### CONJUNTO DE TAREFAS
- A) Segundo o texto sobre isolamento social e privacidade, em que ano foi votada a Lei Geral de Proteção de Dados Pessoais?
- B) Por favor, retome o texto sobre isolamento social e privacidade a partir do ponto em que ele termina.

··· TRECHO CITADO ···

Já por aqui assistimos a episódios estarrecedores de brasileiros sendo presos com violência por trabalharem durante o isolamento social — ao mesmo tempo em que, vá entender, criminosos são retirados do confinamento nas cadeias. E somos informados de que o governo poderá em breve acessar dados das operadoras de celulares para identificar aglomerações, enquanto tenta emplacar uma medida ainda mais invasiva: o acesso a informações individualizadas, que infringiria a Lei Geral de Proteção de Dados Pessoais, votada em 2018 justamente para assegurar o direito individual à privacidade na era do Big Data, na qual informações sobre o que consumimos, pensamos e fazemos se tornaram mercadorias e ativos políticos valiosos.

É claro que a supressão de direitos fundamentais como o de ir e vir, ou o de trabalhar para garantir o pão de cada dia, vem sendo implementada, alegadamente, em nome de um valor maior: a saúde e o bem-estar da coletividade. E supostamente com caráter provisório. Mas, diante da probabilidade de emergências como a atual tornarem-se mais frequentes, o movimento já levanta preocupações: seremos obrigados a escolher entre saúde e liberdade?

··· INFORMAÇÕES ···

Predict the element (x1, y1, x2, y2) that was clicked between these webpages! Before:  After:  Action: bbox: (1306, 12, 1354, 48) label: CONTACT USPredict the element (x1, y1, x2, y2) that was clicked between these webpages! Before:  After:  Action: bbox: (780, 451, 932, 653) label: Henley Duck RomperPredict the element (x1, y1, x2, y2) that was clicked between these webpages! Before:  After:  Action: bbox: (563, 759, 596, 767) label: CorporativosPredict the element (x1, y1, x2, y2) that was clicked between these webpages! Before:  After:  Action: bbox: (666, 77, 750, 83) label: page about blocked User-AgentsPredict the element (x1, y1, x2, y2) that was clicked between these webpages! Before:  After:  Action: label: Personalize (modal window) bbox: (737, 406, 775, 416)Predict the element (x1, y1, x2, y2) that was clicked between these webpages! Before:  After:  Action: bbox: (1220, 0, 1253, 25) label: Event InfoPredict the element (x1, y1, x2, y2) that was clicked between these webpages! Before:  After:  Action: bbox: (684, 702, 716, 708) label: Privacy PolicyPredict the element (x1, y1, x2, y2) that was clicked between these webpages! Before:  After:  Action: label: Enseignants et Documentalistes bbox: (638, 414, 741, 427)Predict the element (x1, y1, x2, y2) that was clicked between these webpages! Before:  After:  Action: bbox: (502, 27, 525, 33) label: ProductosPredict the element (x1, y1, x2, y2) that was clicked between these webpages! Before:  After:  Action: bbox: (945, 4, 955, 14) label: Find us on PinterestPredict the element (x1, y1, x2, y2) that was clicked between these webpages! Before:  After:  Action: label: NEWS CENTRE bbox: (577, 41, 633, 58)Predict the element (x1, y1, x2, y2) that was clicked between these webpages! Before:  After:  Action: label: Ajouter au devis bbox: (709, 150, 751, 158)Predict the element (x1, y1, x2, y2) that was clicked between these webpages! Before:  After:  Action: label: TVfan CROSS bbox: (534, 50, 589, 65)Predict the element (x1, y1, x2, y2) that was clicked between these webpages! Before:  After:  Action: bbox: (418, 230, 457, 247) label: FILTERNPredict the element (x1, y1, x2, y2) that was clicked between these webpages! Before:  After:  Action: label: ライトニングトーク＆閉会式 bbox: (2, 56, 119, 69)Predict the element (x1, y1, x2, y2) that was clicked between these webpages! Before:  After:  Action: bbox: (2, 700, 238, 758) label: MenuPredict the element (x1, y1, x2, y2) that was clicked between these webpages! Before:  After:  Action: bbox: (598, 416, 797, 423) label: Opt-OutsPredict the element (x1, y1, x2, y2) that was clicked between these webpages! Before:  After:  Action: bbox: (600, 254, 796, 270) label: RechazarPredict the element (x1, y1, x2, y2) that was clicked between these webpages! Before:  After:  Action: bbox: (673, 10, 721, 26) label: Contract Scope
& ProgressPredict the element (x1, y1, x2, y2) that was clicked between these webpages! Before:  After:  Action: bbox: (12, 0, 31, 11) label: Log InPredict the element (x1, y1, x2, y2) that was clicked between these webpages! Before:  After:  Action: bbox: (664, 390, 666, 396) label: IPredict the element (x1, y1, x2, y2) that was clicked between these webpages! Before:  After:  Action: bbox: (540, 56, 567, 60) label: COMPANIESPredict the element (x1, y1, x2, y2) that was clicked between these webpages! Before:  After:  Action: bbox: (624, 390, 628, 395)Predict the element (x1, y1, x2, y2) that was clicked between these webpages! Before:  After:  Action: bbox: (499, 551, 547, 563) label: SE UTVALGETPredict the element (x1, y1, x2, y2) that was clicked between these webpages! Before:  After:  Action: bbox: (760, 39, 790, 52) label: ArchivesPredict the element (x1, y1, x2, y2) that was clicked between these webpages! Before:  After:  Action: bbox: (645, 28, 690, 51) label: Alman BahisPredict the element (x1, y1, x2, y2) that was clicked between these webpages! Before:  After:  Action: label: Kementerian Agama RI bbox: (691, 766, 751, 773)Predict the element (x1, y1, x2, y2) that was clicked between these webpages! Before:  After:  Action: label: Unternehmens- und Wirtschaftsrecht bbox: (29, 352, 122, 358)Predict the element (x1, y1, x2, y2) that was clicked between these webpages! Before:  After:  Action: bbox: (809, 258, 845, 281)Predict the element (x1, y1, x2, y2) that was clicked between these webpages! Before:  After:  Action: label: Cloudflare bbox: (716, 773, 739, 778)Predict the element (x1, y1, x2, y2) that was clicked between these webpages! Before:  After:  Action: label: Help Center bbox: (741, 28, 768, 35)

···

### RESPOSTAS
- A) Em 2018.

- B)
É bom lembrar que muitas das medidas excepcionais adotadas após as recentes ondas de atentados acabaram incorporadas à legislação de vários países. “Parece que, esgotado o terrorismo como justificativa para medidas de exceção, os governos encontraram na pandemia o pretexto ideal para ampliá-las além de todo limite”, alarma-se o pensador italiano Giorgio Agamben. O temor, portanto, é que essas restrições acabem se tornando o novo normal. Nos Estados Unidos, por exemplo, parte do pacote de emergência anunciado para o combate à pandemia será destinado à criação de um sistema de vigilância de coleta de dados.

E empresas de telecomunicações europeias já aceitaram fornecer a geolocalização dos usuários às autoridades.

Estaríamos, nessa ótica, diante de uma ameaça à democracia como a conhecemos, tão duramente conquistada e defendida no Ocidente por seguidas gerações ao longo dos séculos? O pior é que o perigo não se apresenta apenas na forma de medidas pontuais, mas refletiria uma mudança cultural mais profunda. Uma noção que vem infectando mentes de forma insidiosa há algum tempo, como reação ao terrorismo, mas passou a se disseminar de modo acelerado a bordo do coronavírus.

Trata-se do argumento de que governos totalitários estariam mais equipados para lidar com as complexidades e riscos da sociedade globalizada — como ataques cibernéticos, guerras biológicas, terrorismo e migrações descontroladas — do que as velhas democracias representativas, com seus lentos processos de construção de consensos e o constante desafio de conciliar direitos individuais e coletivos.

Tal vantagem teria se tornado insuperável graças à capacidade das ditaduras de lançar mão, sem quaisquer controles ou oposição, de um aparato tecnológico de vigilância e repressão digital só imaginável até agora nas mais distópicas projeções da ficção cientifica. Um sistema apoiado em algoritmos, sensores e recursos de inteligência artificial que torna possível algo sem precedentes na história humana: antever, manipular e controlar o comportamento de milhões de pessoas de forma simultânea e ininterrupta.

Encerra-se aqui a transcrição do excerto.